(Beginning of Source document)
The federal subsidy program is one of the most popular provisions of the Affordable Care Act. It uses premium tax credits to help lower the cost of insurance premiums for low and middle-income individuals and families. Understanding how these tax credits work is the key to getting the best deal out of your insurance dollars.
What are premium tax credits?
Premium tax credits help to lower the cost of health insurance premiums for plans that were purchased through the Health Insurance Marketplace. If you're eligible, you have two options for applying your credit to your insurance. First, you can choose to have your credit paid to your insurer in advance, resulting in a reduced monthly bill. If you choose this option, you'll also have to reconcile the amount of your advanced credit with the true value of your credit on your federal tax return for the year. The second option is to pay your monthly premium bills in full. Then you can claim the full amount of your credit when you file your taxes.
How can you get a premium tax credit?
To receive a premium tax credit, you must first apply for insurance at healthcare.gov. During the regular application process, you'll have the option to apply for financial assistance. The Marketplace will use your income information to determine your eligibility status and estimate the amount of credit that you'll be able to claim for the year.
What are the eligibility requirements for a premium tax credit?
To be eligible, you must apply and purchase your plan from the Marketplace and your household income must fall between 100%-400% of the federal poverty line. Premium tax credits are unavailable to anyone who can already get affordable coverage through an employer, Medicaid, Medicare, CHIP, or TRICARE. Finally, you cannot be claimed as a dependent by another person, or file your federal tax return under a 'Married Filing Separately' status.
What determines the amount of your credit?
The amount of your premium tax credit is determined by the amount of your household income. A low-income individual would need more help to pay for their premiums, so they would receive a larger credit than a middle-income individual.
How to calculate your household income:
Your household income is your Modified Adjusted Gross Income (MAGI) plus the Adjusted Gross Incomes (AGI) of all of your dependents who are required to file taxes. Your MAGI is the Adjusted Gross Income (AGI) on your federal income tax return plus any tax-exempt interest, excluded foreign income, nontaxable Social Security benefits, and Supplemental Security Income that you received or have accrued during the year.
(End of Source document)
(Beginning of Source information)
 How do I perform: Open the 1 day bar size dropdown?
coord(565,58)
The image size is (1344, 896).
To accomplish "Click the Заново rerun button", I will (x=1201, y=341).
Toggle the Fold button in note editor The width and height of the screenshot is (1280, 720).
(End of Source information)
(Beginning of Source information)
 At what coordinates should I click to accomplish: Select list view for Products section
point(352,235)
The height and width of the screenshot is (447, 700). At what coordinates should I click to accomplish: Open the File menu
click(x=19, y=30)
(End of Source information)
(Beginning of Source information)
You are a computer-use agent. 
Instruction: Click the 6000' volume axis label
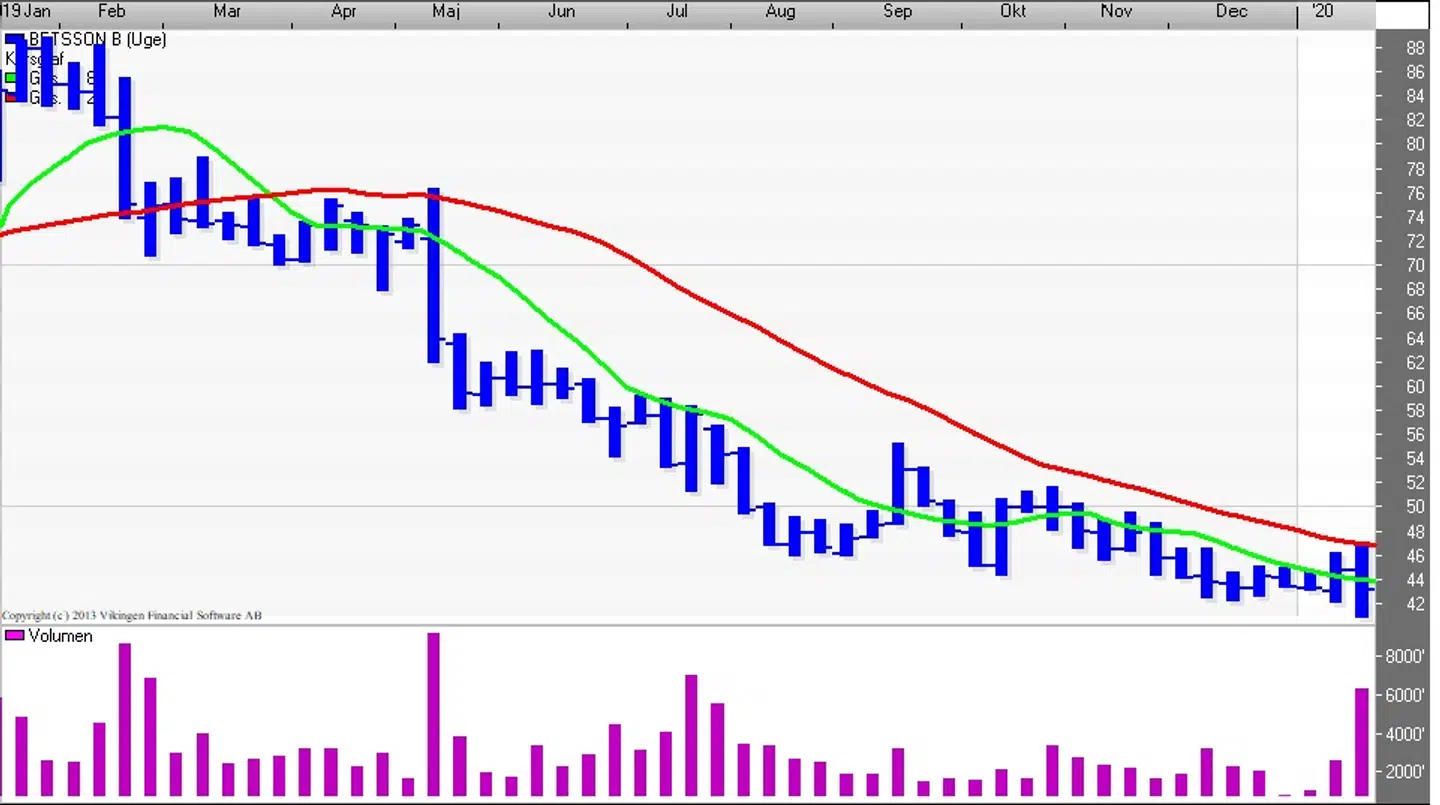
(End of Source information)
> **What the task requires**
Reproduce the passage of the premium tax credit guide from "What are the" up to and including "a middle-income individual.".

> **Solution for this exercise**
What are the eligibility requirements for a premium tax credit?
To be eligible, you must apply and purchase your plan from the Marketplace and your household income must fall between 100%-400% of the federal poverty line. Premium tax credits are unavailable to anyone who can already get affordable coverage through an employer, Medicaid, Medicare, CHIP, or TRICARE. Finally, you cannot be claimed as a dependent by another person, or file your federal tax return under a 'Married Filing Separately' status.
What determines the amount of your credit?
The amount of your premium tax credit is determined by the amount of your household income. A low-income individual would need more help to pay for their premiums, so they would receive a larger credit than a middle-income individual.